The Supreme Court has agreed to hear a lawsuit challenging regulations in Texas that require abortion clinics to adhere to the same medical standards as ambulatory surgical centers. The 2013 law, which has never been fully enforced due to ongoing court challenges, also requires abortionists to have admitting privileges at a nearby hospital.
The petitioner, Whole Woman’s Health, is an abortion provider that wants the court to strike down the new requirements because it asserts the requirements are an “undue burden” on women who wish to abortion their unborn babies.
This case is the most significant abortion case to reach the Supreme Court since 2007, when the court ruled that partial-birth abortion can be outlawed in all 50 states because it does not impose an “undue burden” upon women.
The “undue burden” threshold for abortion was established in 1992 when the court reaffirmed that states can impose regulations on abortion clinics as long as they do not put an undue burden on women. This rationale is what’s driving the current petition to override Texas’ legislature.
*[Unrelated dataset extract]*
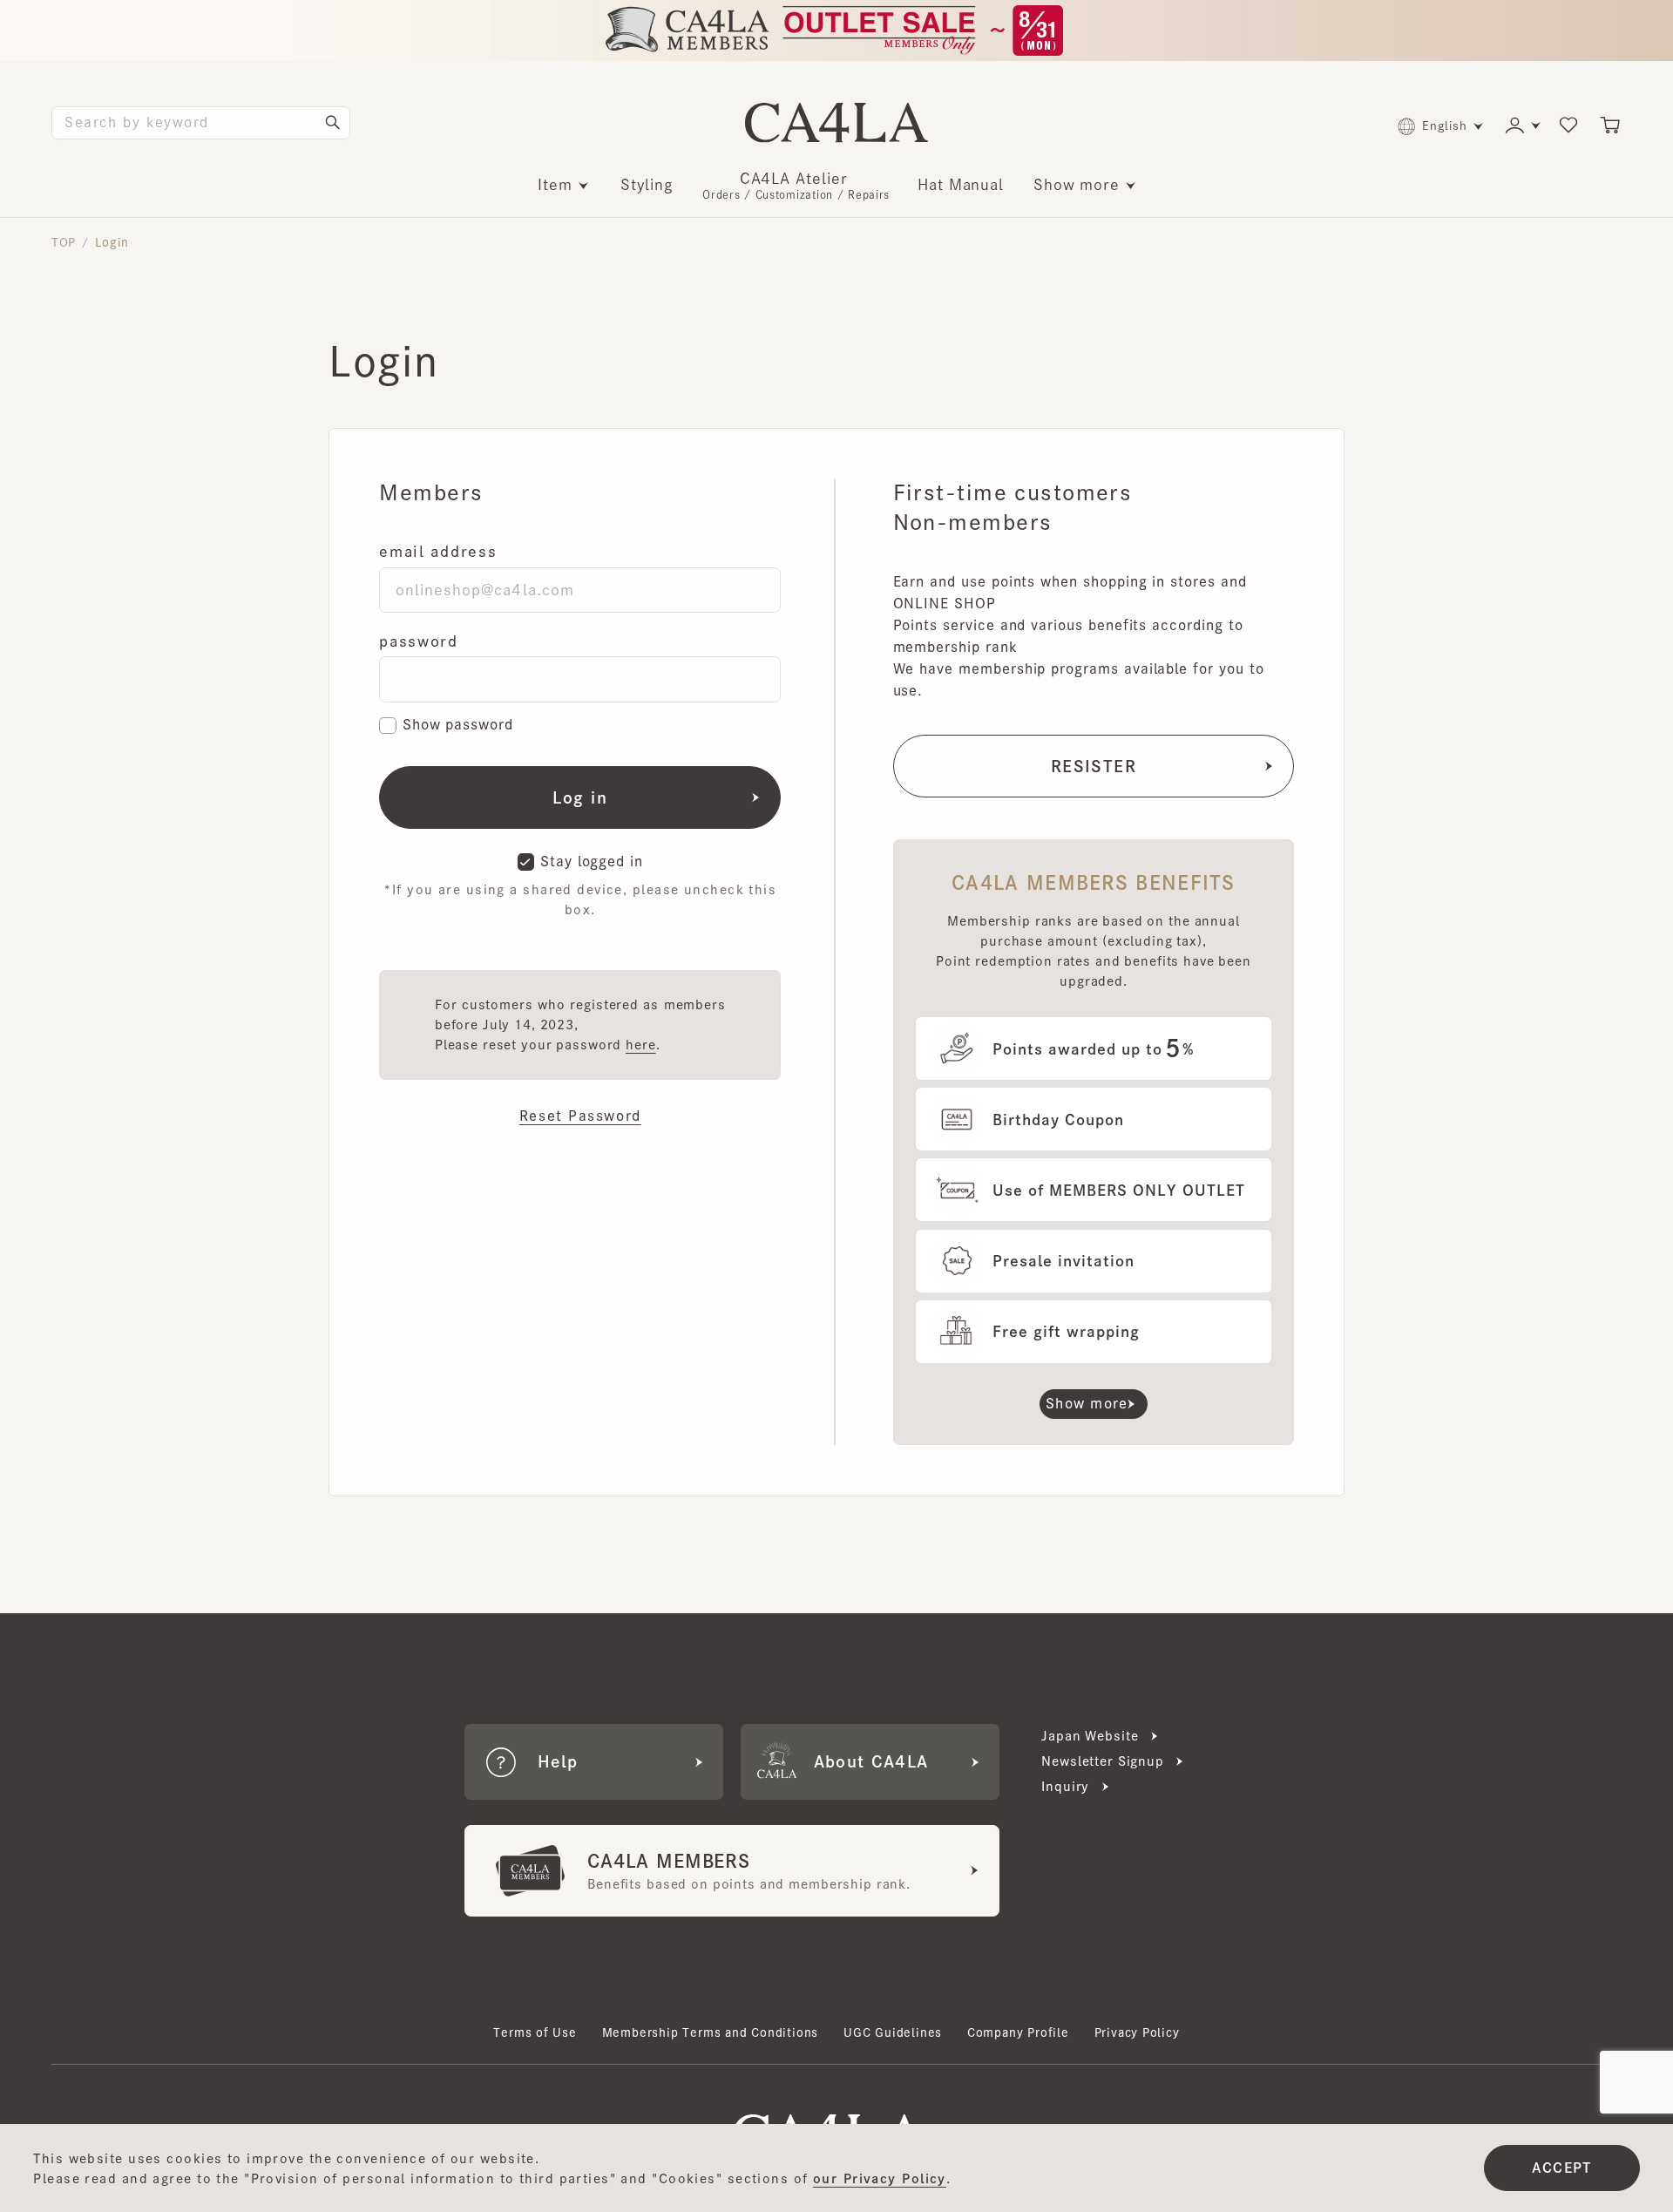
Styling (647, 184)
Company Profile (1018, 2032)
If the court sides with the abortion provider, the decision would have a major impact on what states are allowed to regulate when it comes to abortion. In Roe vs. Wade, the court said state legislatures are allowed to regulate how abortion providers operate. The court ruled that states can impose restrictions on “the performing physician and his staff, to the facilities involved, to the availability of after-care, and to adequate provision for any complication or emergency that may arise.”
Abortion proponents decry these health regulations as an orchestrated attack by Republican legislatures seeking to chip away at what they say is a constitutional right to abortion on demand, but several women have died or nearly died from a botched abortions in clinics that didn’t have competent clinicians, adequate facilities, or sanitary conditions.
One woman died after she underwent an abortion at the hands of Kermit Gosnell, the infamous abortionist who was sentenced to two life sentences in 2013 for snipping the necks of babies who survived botched abortions. His clinic, which was found to be filthy and blood-spattered, did not have hallways wide enough for a stretcher to take the woman out of the clinic. She died while under his care as a result.
The Court is expected to release its decision by next June.